They had five children: Patricia Chamorro, Betty Chamorro, Jimmy Chamorro, Adriana Chamorro and Juan Pablo Chamorro. All of them are involved in the ministry founded by their parents, with Jimmy Chamorro as the worldwide director.

== Ministerial work ==
In 1959, while employed as a professor of biochemistry in the University of Valle, Chamorro experienced a life-changing religious event in which he supposedly encountered Jesus Christ. His life was so radically changed that his desire in the following four years was to dedicate his life and his wife's to know more about God and about how to communicate that experience to his colleagues and students in the university he worked for.

In early 1963 Néstor Chamorro traveled to Mexico to study evangelization strategies. When he returned to Colombia, he published the booklets Four Spiritual Laws and Four Keys of the Spiritual Life.

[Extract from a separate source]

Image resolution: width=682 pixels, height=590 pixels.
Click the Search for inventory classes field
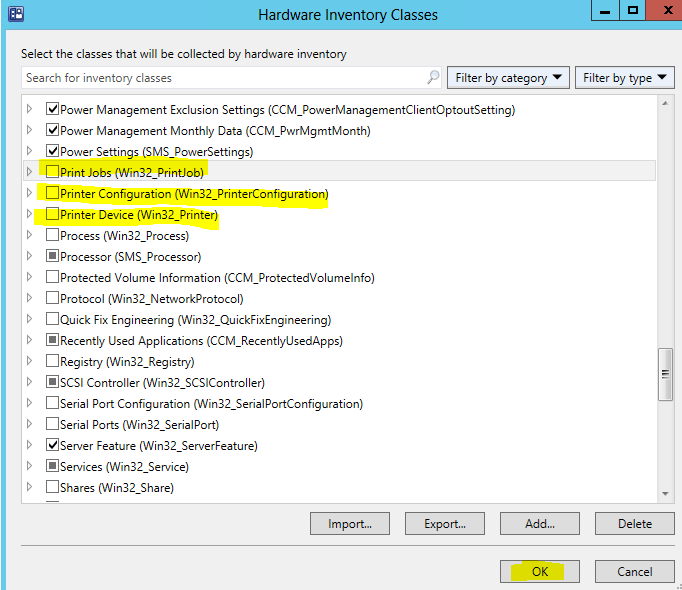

The same year Néstor Chamorro was trained in Chula Vista, Mexico, by Campus Crusade for Christ International and sent back to Colombia to start the campus ministry with the same vision and mission of Campus Crusade for Christ under the authority of its founder and president Bill Bright.

Néstor and his wife established the foundations of CCC ministry: prayer life, dedication to the holy scriptures and evangelization. This led to many students, professionals and families expressing the desire of having a more personal faith in Jesus Christ. At the end of 1963 there were over 100 students involved in the ministry.

At the end of 1979, CCC Colombia had established its ministry in many Colombian universities, the National University and the University of Valle del Cauca being its most important targets.

In 1980 Néstor Chamorro separated the Colombian ministry from Campus Crusade for Christ International and continued ministry under the name Cruzada Estudiantil y Profesional de Colombia. More than 200 full-time staff left the International Ministry of CCC with Chamorro. Until that time all the written materials and strategy were received from CCC.

The ministry has been known by several names since 1980, including Alfa Y Omega, AOISA, CENTI, C4, Teoterapia Integral, and CENFOL, as well as other names in different countries where it has operations.

== Books ==

- La Teoterapia de Dios Papá
- La Teoterapia y la Unción del Espíritu Santo
- Para tener vuelo de águila imperial
- Entre el Conflicto y la Salud
- Liberación de la Personalidad
- ¿Es un pecado amarse a sí mismo?
- Reconciliación
- La Teoterapia del Amor
- La Teoterapia del Agua Viva y el Teoterapista
- La Teoterapia: Un silbo suave y apacible
- Restauración Integral
- Agente del Cambio Siglo XXI
- La vida en célula,1 aporte para la paz
- El Pacto
- Las Fiestas Solemnes del Señor
- La Teoterapia y el Estrés (published posthumously)
- Una Identidad con Sentido (published posthumously)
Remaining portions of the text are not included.